*** Opening of Material for the task ***
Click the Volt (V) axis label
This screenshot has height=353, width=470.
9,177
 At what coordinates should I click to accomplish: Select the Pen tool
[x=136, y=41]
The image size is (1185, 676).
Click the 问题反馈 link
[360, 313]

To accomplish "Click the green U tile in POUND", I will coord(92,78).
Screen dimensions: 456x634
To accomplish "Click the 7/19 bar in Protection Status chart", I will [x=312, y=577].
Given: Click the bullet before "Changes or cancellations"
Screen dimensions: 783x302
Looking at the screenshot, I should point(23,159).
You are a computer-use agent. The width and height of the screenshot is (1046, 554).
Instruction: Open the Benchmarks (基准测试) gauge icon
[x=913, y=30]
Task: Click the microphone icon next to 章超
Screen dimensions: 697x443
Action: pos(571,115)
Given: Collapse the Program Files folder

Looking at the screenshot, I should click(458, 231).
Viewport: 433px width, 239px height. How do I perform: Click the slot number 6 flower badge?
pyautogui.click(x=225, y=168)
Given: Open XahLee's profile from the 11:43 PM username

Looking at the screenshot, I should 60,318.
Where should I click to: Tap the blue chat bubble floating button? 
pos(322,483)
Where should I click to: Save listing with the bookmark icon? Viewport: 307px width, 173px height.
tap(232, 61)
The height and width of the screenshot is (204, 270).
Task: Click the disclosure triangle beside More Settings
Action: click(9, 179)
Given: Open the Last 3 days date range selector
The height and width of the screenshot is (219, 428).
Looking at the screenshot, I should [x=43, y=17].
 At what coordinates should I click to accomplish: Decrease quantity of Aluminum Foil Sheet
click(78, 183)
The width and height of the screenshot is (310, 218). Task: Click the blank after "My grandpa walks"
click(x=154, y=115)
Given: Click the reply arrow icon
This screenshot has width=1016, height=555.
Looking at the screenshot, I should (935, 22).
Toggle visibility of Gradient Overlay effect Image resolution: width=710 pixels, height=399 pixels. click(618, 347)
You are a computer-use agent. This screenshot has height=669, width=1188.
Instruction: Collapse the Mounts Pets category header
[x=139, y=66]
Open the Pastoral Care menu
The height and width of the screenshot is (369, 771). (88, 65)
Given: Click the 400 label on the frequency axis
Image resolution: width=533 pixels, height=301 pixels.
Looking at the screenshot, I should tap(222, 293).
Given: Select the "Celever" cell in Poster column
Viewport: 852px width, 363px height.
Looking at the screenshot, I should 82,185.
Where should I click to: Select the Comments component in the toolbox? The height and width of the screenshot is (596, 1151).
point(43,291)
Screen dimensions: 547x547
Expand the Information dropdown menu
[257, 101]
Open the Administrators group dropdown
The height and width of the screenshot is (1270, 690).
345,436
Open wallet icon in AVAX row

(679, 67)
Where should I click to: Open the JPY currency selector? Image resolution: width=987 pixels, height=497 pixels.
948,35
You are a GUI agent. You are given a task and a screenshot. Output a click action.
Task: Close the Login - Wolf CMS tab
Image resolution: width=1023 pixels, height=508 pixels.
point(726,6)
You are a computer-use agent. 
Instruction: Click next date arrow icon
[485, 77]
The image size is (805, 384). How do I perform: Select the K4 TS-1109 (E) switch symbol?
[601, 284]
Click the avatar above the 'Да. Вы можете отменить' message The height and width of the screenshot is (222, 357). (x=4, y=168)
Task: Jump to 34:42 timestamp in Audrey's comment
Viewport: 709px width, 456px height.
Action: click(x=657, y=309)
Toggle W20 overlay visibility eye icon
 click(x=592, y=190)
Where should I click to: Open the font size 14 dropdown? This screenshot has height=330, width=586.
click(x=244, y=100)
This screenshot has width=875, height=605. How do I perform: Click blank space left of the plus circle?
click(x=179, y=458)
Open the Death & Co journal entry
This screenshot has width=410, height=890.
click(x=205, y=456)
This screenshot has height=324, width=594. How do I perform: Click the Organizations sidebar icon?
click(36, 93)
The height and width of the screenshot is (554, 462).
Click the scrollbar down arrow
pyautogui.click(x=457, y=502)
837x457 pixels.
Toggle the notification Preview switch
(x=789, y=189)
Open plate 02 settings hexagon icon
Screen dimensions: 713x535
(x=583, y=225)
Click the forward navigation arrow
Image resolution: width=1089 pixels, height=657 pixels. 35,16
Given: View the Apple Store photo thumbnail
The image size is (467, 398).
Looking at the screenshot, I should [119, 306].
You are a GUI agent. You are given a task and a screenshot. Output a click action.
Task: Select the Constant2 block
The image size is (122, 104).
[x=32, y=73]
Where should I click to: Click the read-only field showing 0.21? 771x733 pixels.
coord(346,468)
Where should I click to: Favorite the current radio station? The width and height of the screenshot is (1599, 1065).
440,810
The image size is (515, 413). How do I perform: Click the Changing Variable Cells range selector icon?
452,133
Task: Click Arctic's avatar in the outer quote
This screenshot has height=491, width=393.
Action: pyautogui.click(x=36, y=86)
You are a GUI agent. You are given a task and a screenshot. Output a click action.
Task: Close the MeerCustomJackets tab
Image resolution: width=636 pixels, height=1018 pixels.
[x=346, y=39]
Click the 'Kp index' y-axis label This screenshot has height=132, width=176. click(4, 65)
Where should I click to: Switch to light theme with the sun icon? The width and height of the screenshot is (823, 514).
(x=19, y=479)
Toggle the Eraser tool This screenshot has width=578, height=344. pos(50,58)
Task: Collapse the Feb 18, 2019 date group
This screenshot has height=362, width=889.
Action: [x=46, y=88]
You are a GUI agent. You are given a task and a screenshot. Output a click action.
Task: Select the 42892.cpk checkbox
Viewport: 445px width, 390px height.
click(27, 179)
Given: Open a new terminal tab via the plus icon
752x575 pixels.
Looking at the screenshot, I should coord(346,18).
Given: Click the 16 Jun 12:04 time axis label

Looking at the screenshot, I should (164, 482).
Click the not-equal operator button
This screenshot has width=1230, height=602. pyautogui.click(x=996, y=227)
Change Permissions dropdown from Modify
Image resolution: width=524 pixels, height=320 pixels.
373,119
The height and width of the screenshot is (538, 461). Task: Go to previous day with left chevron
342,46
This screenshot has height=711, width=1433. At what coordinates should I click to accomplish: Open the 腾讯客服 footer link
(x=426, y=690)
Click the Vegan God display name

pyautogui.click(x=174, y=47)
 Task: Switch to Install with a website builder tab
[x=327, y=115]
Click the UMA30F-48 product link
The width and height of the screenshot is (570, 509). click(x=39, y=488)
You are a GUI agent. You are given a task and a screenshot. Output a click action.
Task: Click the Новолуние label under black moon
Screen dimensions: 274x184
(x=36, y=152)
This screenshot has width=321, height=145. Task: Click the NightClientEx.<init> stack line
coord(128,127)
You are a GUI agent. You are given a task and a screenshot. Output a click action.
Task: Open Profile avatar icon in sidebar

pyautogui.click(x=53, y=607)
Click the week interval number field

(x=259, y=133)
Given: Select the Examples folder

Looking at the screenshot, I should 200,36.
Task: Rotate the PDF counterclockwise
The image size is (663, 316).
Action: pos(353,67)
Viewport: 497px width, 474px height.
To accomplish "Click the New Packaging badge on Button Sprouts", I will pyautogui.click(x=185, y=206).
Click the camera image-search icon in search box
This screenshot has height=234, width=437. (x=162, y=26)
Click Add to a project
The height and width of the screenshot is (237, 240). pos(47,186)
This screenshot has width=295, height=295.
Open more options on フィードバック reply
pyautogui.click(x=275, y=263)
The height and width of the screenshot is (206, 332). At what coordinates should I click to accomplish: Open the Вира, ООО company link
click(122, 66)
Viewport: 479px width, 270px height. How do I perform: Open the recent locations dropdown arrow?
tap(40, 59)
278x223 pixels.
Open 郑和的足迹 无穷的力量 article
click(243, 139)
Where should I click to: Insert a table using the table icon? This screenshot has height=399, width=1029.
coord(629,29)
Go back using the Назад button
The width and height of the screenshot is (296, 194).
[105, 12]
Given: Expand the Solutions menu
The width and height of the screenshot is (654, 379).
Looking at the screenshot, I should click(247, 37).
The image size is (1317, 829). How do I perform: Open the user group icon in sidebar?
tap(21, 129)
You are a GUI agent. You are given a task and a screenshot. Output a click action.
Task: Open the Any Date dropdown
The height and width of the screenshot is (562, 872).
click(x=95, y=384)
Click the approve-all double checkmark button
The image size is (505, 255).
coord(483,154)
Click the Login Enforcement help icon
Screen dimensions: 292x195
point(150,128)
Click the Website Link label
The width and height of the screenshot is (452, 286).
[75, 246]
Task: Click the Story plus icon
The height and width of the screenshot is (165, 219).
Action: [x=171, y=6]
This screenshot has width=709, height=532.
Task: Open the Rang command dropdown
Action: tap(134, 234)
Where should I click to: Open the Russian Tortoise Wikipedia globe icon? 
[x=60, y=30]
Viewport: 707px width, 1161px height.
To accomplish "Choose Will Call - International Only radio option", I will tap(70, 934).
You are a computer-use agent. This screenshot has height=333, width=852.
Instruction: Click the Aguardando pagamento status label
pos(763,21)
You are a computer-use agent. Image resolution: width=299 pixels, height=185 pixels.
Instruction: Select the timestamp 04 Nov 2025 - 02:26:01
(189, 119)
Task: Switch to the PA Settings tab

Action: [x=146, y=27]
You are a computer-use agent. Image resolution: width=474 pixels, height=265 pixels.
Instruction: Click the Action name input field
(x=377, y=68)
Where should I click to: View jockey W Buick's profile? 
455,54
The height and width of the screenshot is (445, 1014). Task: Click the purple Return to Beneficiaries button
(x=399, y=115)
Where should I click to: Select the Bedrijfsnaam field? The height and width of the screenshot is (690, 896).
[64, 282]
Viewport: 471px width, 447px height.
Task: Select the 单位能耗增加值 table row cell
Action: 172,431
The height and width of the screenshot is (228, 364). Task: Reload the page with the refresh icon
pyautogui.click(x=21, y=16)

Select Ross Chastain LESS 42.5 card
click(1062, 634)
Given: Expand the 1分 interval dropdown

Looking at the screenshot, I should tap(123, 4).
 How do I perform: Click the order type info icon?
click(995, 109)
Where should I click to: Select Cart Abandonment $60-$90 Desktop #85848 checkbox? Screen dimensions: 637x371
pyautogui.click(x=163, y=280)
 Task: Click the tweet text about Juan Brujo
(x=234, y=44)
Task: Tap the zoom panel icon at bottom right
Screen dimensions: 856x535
*** Close of Material for the task ***
**Exercise directions:**
Filter the records, keeping only lines that contain "Login", and show those lines.

**Your response:**
Task: Close the Login - Wolf CMS tab
Click the Login Enforcement help icon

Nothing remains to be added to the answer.